#### [What this task involves]
Reproduce the portion of the text on conjugated linoleic acid in hens' diets from "BACKGROUND: Conjugated linoleic" to "of the study.", substituting "sunflower oil" for "canola oil".

Maternal dietary conjugated linoleic acid is not directly toxic for the developing chick embryo, but causes embryo mortality by altering fatty acid composition of the egg yolk in the chicken



BACKGROUND: Conjugated linoleic acid (CLA) was shown to cause embryo mortality when added into chicken diets. The objective of this study was to determine if CLA accumulation in yolk was directly responsible for embryo mortality.

MATERIAL AND METHODS: Forty-two 30-week-old hens were assigned to seven groups and fed a diet containing 5 g kg−1 canola oil (Group A), 5 g kg−1 CLA (Group B), 5 g kg−1 CLA plus 20 g kg−1 canola oil (Group C), 5 g kg−1CLA plus 30 g kg−1 canola oil (Group D), 5 g kg−1 CLA plus 40 g kg−1 canola oil (Group E), 10 g kg−1 CLA plus 40 g kg−1 canola oil (Group F) or 20 g kg−1 CLA plus 40 g kg−1 canola oil (Group G) for 22 days. Collected eggs were held at 15 °C for 24 h, and then incubated. For fatty acid analysis, three eggs were collected on the 22nd day of the study.

#### [Recorded data]
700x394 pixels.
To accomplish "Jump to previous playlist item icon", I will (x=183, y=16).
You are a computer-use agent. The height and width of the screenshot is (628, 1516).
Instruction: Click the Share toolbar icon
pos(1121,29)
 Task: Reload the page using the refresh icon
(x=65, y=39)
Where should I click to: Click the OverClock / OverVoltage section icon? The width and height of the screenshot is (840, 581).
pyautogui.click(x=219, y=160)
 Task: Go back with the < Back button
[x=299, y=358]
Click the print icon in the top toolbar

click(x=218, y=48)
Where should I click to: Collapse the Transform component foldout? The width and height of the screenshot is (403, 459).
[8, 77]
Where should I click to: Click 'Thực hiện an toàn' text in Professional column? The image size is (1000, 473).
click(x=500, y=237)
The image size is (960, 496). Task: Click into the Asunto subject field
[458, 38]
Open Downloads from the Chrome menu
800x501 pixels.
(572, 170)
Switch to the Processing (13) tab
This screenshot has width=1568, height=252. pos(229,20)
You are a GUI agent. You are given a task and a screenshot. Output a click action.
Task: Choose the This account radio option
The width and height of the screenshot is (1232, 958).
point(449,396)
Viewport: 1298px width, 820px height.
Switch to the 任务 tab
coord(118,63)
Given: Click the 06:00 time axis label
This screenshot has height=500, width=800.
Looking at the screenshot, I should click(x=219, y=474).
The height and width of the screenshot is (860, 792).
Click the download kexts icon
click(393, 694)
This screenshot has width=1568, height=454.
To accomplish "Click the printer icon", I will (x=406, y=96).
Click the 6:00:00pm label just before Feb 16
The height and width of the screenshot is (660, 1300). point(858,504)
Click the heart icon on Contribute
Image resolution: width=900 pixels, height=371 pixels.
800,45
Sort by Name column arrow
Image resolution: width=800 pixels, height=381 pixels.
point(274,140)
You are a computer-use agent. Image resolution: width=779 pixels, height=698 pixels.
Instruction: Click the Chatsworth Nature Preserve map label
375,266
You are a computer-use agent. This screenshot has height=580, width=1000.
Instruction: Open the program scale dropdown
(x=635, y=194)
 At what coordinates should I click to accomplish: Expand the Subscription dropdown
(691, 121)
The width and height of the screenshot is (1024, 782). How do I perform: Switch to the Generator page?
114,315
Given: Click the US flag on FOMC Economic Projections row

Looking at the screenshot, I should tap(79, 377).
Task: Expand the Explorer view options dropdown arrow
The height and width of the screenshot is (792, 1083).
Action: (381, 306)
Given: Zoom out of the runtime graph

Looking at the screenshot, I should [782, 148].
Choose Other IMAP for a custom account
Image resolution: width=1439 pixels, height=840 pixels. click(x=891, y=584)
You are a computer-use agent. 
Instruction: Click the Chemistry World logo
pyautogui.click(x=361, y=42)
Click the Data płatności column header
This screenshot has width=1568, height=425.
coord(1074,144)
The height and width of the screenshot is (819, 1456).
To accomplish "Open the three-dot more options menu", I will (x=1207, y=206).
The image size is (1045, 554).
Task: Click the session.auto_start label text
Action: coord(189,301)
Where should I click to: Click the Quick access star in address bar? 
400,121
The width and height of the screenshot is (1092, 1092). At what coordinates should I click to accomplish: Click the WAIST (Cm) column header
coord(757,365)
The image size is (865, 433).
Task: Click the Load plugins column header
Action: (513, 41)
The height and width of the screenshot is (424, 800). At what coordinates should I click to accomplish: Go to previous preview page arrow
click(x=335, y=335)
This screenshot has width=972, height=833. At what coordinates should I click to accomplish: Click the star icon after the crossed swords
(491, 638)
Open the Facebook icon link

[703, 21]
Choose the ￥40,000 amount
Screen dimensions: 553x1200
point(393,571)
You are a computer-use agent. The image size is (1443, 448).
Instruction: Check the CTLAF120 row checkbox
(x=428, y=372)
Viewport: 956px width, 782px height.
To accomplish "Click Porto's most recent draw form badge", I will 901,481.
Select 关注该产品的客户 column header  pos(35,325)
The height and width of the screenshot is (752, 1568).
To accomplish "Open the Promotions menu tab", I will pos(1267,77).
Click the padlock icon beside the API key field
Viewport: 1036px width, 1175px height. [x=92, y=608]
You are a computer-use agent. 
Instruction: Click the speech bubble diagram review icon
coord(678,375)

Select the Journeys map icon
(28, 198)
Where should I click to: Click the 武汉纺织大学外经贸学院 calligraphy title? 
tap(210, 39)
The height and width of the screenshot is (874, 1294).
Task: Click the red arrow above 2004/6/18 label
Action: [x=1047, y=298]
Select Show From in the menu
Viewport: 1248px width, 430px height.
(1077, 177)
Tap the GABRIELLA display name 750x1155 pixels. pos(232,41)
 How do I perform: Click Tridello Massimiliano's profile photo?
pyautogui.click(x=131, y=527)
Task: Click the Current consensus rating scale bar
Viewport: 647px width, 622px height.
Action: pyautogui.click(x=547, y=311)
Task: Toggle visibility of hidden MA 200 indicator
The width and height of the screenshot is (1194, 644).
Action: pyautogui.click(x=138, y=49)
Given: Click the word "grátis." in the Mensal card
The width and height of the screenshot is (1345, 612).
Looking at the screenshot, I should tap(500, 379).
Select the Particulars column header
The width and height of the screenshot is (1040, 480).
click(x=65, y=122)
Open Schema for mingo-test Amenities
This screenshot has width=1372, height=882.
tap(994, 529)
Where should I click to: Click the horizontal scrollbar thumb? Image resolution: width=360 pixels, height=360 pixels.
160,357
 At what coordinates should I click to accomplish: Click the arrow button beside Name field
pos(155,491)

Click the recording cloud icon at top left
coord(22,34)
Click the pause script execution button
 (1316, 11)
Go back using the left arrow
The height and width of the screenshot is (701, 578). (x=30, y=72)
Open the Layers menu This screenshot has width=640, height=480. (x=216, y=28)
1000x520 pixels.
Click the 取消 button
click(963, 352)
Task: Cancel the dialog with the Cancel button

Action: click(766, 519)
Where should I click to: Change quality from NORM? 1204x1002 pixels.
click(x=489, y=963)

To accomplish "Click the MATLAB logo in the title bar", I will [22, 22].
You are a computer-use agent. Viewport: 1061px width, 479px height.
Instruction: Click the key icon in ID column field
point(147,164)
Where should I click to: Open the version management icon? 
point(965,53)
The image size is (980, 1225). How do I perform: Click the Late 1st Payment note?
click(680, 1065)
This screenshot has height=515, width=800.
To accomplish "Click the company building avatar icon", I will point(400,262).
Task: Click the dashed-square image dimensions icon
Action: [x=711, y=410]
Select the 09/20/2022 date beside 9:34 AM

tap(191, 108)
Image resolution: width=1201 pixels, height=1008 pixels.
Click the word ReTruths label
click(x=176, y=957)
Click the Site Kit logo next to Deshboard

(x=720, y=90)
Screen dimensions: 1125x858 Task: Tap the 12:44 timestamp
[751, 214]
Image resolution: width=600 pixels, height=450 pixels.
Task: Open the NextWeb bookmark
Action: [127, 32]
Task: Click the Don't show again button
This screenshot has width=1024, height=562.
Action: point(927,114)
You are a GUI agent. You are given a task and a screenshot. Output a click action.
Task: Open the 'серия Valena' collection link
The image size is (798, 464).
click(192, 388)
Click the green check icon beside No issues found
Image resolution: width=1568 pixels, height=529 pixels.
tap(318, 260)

#### [Solved exercise]
BACKGROUND: Conjugated linoleic acid (CLA) was shown to cause embryo mortality when added into chicken diets. The objective of this study was to determine if CLA accumulation in yolk was directly responsible for embryo mortality.

MATERIAL AND METHODS: Forty-two 30-week-old hens were assigned to seven groups and fed a diet containing 5 g kg−1 sunflower oil (Group A), 5 g kg−1 CLA (Group B), 5 g kg−1 CLA plus 20 g kg−1 sunflower oil (Group C), 5 g kg−1CLA plus 30 g kg−1 sunflower oil (Group D), 5 g kg−1 CLA plus 40 g kg−1 sunflower oil (Group E), 10 g kg−1 CLA plus 40 g kg−1 sunflower oil (Group F) or 20 g kg−1 CLA plus 40 g kg−1 sunflower oil (Group G) for 22 days. Collected eggs were held at 15 °C for 24 h, and then incubated. For fatty acid analysis, three eggs were collected on the 22nd day of the study.